| ФРАГМЕНТ ДОКУМЕНТА |
##############################
Левит также засвидетельствовал, что Есенин “всю дорогу пьянствовал и хулиганил в вагоне”. Сам же Есенин, давая показания по адресу дипкурьера Рога, отметил, что “сей гражданин пустил по моему адресу ряд колкостей и сделал мне замечание на то, что я пьян. Я ему ответил теми же колкостями… Гр. Левита я не видел совершенно и считаю, что его показания относятся не ко мне… Гр. Левит никаких попыток к освидетельствованию моего состояния не проявлял…”.
В Москву приехал нервный и взвинченный, но благо, был повод быстро успокоиться. Закипела работа над собранием сочинений. Поэт регулярно появлялся в издательстве у Евдокимова, где они обсуждали план собрания, обдумывали композицию, разбирали рукописи. Есенин унес гору бумаг в Померанцев переулок, подключил к работе Толстую… Но долго и усидчиво заниматься рукописью не мог. Накатил очередной прилив творческого вдохновения, и он не столько работал над собранием, сколько над новыми стихами.
Но как только проходило вдохновение и приходилось возвращаться к обыденной жизни, поэт поистине места себе не находил.
На горизонте маячил новый суд. Самого его не покидало ощущение непрестанной слежки и очередных провокаций.
Работа была напряженная. Есенин сидел в библиотеке, просматривал старые публикации, потом брался за разбор рукописей. Проставлял даты, вычеркивал, снова проставлял.
В конце концов, сделал два тома.
Дмитрий Фурманов, один из редакторов Госиздата, настоял на том, чтобы Есенин приложил к собранию свою автобиографию. Есенин, проклиная все на свете, взялся писать се, переписывая целыми кусками свои прежние автобиографии. Получилась полная “липа”, но лишь бы отвязались, наконец, лишь бы поскорее запустить тома и получить гранки.
Сдача в производство была намечена на ноябрь. Окончательную проверку дат и шлифовку всей работы Есенин отложил до корректуры.
##############################
| СТРОКИ ДАННЫХ |
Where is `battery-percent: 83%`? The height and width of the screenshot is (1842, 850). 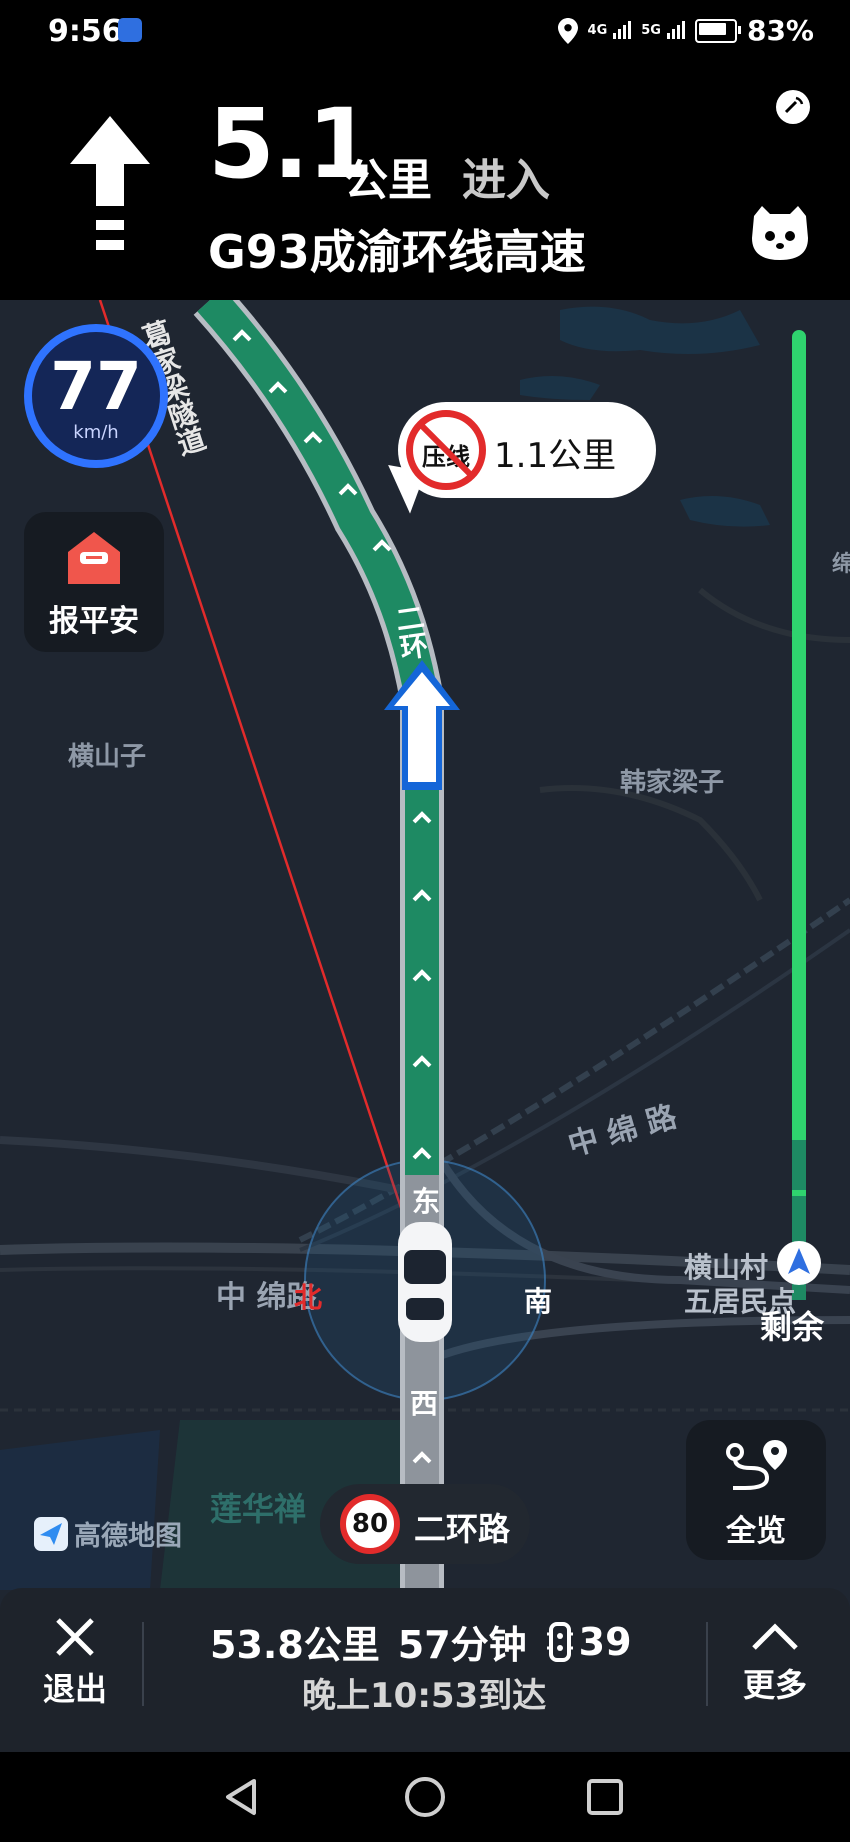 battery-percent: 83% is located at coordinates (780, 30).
##############################
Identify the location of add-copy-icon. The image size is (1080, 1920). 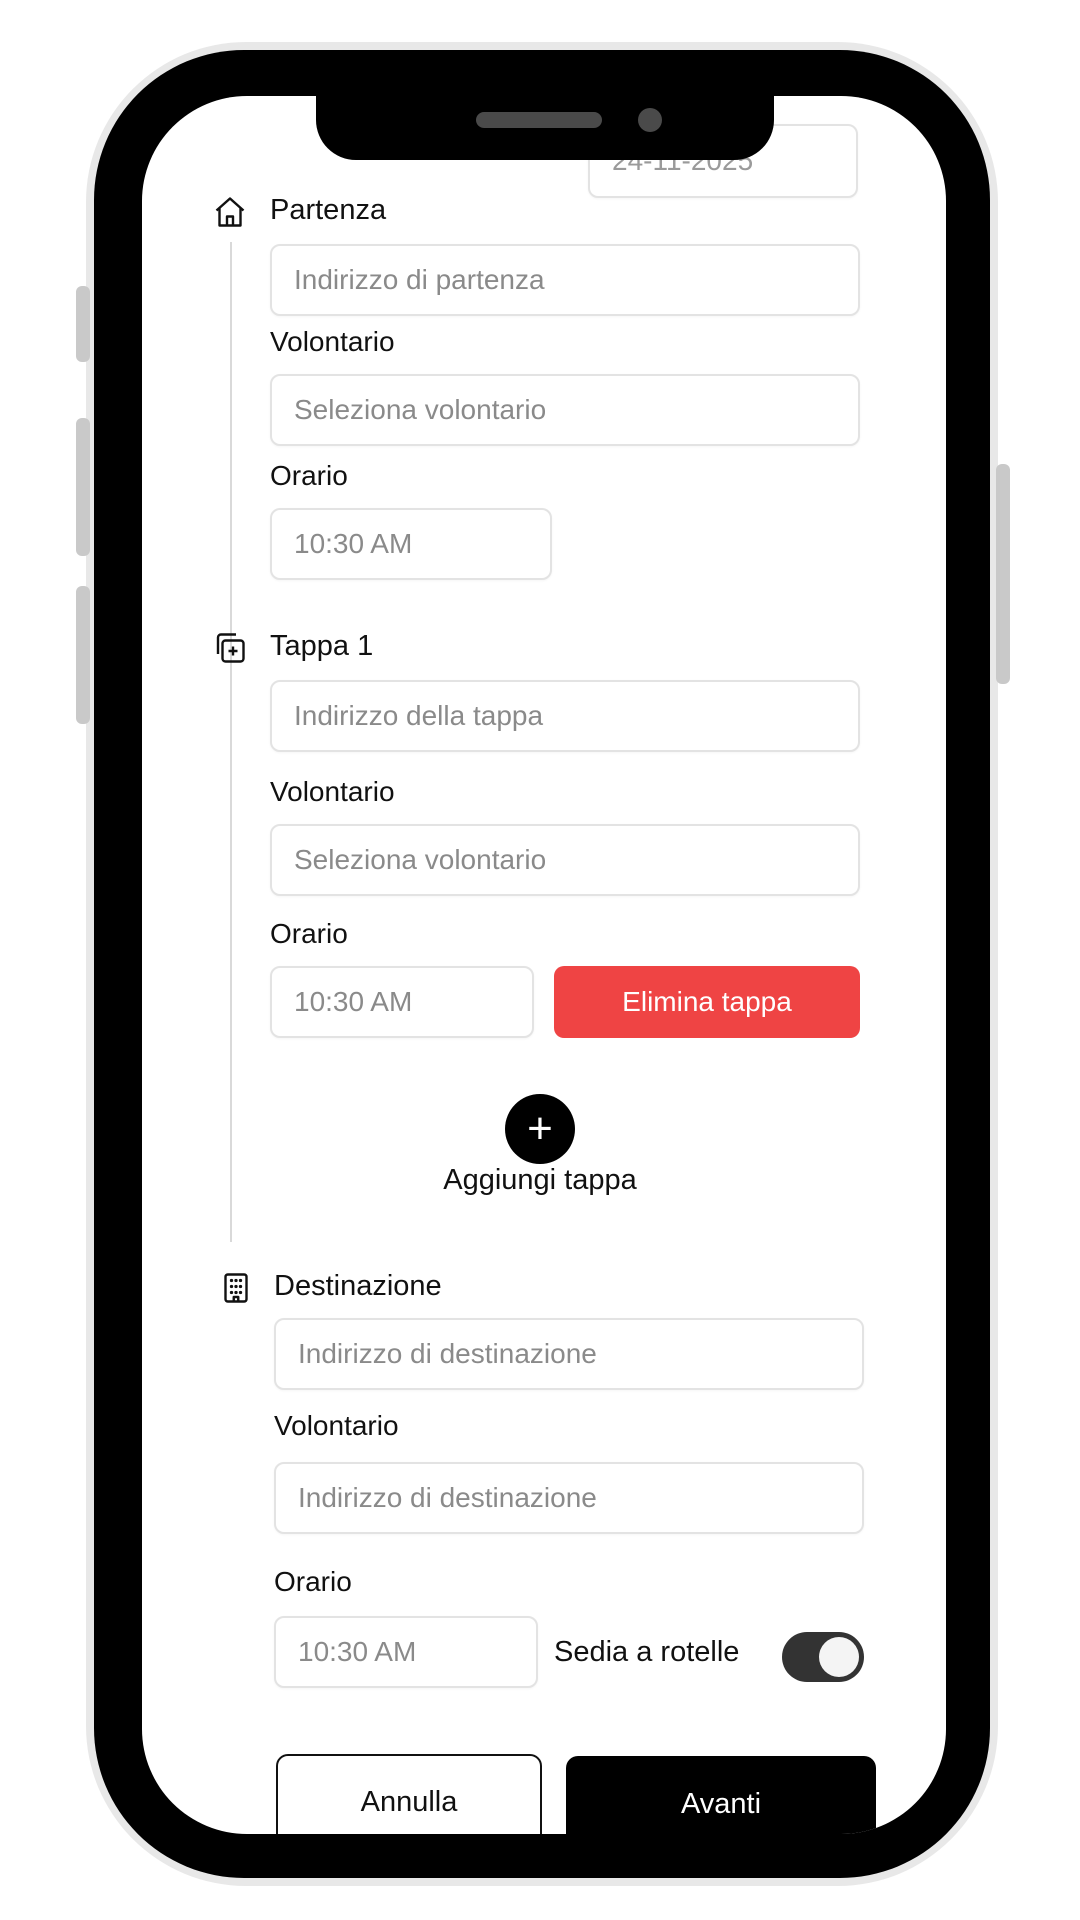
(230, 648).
##############################
| ЗАДАНИЕ |
Воспроизведите дословно отрывок фрагмента о Есенине, начиная со слов «Работа была напряженная.» и заканчивая словами «вычеркивал, снова проставлял.». Для ответа используйте только фрагмент о Есенине.

| ОТВЕТ НИЖЕ |
Работа была напряженная. Есенин сидел в библиотеке, просматривал старые публикации, потом брался за разбор рукописей. Проставлял даты, вычеркивал, снова проставлял.